(TASK OBJECTIVE): Go through the listing and copy each line that has the string "computer" in it.

** Opening INFORMATION block **

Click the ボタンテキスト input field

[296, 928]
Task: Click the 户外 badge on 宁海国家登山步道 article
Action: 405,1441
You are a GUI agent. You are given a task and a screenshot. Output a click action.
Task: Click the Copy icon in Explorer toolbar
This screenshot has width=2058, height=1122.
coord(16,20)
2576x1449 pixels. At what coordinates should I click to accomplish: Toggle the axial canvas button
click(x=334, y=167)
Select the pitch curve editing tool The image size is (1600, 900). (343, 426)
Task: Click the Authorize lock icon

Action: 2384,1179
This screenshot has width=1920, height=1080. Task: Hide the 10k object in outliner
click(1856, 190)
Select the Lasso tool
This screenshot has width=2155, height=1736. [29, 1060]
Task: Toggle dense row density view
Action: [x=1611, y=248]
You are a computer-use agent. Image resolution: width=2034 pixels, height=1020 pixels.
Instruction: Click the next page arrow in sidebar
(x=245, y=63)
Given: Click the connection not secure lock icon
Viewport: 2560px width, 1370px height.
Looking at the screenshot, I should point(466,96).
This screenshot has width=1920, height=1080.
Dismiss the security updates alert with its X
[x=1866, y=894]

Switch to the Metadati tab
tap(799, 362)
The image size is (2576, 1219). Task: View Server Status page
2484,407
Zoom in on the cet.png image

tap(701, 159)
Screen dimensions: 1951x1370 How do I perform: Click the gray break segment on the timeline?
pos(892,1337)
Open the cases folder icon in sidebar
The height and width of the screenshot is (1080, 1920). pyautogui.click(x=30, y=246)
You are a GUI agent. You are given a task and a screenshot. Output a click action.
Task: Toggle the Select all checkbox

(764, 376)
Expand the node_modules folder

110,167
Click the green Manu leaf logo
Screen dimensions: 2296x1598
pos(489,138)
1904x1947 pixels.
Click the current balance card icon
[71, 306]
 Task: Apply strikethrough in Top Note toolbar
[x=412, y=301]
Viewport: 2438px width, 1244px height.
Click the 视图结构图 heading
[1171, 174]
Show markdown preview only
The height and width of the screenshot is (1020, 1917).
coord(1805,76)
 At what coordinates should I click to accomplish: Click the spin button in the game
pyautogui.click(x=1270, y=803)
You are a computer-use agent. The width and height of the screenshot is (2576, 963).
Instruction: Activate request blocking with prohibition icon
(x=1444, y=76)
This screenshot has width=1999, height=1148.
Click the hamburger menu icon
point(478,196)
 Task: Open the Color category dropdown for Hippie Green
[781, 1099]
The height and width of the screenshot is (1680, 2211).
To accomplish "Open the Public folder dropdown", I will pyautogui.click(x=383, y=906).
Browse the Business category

** Closing INFORMATION block **

(OUTPUT FOR THIS EXERCISE):
You are a computer-use agent. Image resolution: width=2034 pixels, height=1020 pixels.
You are a computer-use agent. The width and height of the screenshot is (2576, 963).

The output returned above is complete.